Tianheng Xiong


2025

pdf bib
SA-DETR:Span Aware Detection Transformer for Moment Retrieval
Tianheng Xiong | Wei Wei | Kaihe Xu | Dangyang Chen
Proceedings of the 31st International Conference on Computational Linguistics

Moment Retrieval aims to locate specific video segments related to the given text. Recently, DETR-based methods, originating from Object Detection, have emerged as effective solutions for Moment Retrieval. These approaches focus on multimodal feature fusion and refining Queries composed of span anchor and content embedding. Despite the success, they often overlook the video-text instance related information in Query Initialization and the crucial guidance role of span anchors in Query Refinement, leading to inaccurate predictions. To address this, we propose a novel Span Aware DEtection TRansformer (SA-DETR) that leverages the importance of instance related span anchors.
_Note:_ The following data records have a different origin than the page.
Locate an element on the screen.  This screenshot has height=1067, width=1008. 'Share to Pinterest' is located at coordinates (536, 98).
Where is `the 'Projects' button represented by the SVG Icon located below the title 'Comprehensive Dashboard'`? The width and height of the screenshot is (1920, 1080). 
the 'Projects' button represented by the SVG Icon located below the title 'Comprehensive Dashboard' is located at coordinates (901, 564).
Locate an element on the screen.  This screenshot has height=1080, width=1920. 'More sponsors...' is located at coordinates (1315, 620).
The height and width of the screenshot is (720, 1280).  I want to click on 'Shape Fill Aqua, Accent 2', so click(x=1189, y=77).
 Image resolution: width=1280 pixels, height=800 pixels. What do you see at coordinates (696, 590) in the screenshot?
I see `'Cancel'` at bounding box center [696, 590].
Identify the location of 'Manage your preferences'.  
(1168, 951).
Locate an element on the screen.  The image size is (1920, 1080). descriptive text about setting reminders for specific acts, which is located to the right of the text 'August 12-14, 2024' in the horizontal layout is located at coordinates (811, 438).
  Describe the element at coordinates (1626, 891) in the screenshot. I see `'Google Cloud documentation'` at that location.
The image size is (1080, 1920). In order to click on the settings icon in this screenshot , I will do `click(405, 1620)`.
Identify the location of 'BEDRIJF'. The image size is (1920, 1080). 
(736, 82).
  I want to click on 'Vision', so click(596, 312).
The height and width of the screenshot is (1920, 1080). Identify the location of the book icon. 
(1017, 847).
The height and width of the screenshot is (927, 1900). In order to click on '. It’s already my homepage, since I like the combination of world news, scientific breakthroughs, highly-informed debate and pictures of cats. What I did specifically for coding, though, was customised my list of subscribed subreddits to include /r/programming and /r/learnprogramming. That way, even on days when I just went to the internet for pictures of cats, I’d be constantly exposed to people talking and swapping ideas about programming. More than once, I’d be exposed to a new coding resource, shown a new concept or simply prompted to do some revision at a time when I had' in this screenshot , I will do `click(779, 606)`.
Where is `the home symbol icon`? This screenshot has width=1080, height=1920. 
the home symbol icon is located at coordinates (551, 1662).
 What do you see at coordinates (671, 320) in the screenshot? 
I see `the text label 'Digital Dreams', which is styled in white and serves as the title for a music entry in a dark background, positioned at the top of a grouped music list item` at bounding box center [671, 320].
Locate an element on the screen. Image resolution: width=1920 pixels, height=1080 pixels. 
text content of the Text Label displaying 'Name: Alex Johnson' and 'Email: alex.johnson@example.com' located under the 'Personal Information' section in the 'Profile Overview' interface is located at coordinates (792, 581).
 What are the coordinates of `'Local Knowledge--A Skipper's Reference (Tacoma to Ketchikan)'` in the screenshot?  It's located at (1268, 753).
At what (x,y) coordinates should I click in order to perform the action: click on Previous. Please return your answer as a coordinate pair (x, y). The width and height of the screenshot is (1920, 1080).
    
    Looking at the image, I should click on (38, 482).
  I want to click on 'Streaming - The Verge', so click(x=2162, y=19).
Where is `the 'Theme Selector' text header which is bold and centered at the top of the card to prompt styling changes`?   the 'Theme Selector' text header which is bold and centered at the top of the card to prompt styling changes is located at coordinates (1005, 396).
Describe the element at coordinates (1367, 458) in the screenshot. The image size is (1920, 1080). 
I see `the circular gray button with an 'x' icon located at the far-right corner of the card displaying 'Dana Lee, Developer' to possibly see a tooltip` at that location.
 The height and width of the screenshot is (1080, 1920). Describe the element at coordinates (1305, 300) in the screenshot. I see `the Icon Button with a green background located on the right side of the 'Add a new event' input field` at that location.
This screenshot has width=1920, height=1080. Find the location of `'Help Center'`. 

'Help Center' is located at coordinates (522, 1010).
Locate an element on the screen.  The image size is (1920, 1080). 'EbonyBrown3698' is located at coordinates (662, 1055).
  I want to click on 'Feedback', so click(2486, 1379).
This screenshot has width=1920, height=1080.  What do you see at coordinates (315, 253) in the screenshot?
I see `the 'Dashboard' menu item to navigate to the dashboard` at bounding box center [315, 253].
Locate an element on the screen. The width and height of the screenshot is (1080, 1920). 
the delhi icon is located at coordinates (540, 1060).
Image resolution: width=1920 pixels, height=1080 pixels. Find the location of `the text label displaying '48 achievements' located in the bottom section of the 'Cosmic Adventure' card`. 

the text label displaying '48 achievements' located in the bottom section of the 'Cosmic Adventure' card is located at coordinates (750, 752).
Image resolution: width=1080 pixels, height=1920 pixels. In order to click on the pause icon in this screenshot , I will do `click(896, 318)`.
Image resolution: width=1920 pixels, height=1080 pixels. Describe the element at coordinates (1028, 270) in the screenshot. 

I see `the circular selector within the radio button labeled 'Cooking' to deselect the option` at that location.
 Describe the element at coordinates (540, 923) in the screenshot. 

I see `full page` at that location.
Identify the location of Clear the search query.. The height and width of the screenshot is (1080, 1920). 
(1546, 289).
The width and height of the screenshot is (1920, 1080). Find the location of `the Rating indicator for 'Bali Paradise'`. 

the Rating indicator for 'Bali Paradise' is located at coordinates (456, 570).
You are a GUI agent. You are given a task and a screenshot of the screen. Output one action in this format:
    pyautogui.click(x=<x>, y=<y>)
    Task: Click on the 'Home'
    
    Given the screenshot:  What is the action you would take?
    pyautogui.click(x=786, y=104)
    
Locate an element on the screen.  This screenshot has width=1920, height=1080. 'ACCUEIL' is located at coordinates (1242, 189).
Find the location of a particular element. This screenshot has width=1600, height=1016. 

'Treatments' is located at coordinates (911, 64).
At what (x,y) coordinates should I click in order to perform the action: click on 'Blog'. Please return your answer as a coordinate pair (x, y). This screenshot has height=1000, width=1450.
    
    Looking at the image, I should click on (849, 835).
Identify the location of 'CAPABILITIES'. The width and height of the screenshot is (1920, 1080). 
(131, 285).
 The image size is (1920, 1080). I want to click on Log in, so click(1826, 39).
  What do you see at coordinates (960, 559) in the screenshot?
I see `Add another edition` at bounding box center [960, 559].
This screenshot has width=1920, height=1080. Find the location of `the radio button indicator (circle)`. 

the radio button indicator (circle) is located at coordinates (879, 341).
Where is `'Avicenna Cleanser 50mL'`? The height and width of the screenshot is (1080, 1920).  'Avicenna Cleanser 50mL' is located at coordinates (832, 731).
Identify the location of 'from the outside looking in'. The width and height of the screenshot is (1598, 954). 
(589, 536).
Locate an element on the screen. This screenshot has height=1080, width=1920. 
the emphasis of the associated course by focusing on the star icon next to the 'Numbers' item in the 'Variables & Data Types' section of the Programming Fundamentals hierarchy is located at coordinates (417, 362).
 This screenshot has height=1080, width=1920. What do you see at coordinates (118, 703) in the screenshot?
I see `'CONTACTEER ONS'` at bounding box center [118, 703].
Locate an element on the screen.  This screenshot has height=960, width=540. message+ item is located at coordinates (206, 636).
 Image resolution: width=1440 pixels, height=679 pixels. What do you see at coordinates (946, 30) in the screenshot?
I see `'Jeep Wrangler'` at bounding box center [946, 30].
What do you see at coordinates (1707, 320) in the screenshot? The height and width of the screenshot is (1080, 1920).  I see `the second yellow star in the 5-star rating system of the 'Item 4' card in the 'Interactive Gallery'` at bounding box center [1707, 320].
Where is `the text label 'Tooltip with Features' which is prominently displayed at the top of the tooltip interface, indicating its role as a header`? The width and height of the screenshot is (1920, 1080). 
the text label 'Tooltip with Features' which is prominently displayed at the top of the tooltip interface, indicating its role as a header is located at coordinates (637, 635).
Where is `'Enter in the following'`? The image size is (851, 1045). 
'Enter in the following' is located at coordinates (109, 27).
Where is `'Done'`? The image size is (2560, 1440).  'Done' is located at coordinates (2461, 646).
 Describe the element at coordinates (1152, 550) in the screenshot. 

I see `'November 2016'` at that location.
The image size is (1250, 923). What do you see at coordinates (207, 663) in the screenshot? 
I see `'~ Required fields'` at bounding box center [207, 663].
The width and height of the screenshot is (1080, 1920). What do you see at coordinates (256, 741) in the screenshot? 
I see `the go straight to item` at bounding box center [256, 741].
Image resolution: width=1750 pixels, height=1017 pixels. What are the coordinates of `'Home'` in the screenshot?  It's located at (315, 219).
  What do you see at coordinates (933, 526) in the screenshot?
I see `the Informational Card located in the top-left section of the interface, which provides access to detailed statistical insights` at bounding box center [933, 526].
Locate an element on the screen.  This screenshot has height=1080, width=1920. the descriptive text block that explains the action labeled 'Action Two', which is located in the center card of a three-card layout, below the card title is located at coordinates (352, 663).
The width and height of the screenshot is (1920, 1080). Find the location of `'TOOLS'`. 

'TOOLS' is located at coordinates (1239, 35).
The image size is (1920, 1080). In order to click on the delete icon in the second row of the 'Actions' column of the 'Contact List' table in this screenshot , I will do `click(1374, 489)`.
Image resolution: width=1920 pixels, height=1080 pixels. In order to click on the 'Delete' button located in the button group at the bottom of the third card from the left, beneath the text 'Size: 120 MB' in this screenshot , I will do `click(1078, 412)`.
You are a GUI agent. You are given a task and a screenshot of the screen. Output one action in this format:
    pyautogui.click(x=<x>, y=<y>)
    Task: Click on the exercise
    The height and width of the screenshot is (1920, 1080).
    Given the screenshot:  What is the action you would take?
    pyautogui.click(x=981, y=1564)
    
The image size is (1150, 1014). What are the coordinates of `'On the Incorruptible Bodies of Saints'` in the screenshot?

To fully leverage the instance related information, we generate span anchors based on video-text pair rather than using learnable parameters, as is common in conventional DETR-based methods, and supervise them with GT labels. To effectively exploit the correspondence between span anchors and video clips, we enhance content embedding guided by textual features and generate Gaussian mask to modulate the interaction between content embedding and fusion features. Furthermore, we explore the feature alignment across various stages and granularities and apply denoise learning to boost the span awareness of the model. Extensive experiments on QVHighlights, Charades-STA, and TACoS demonstrate the effectiveness of our approach.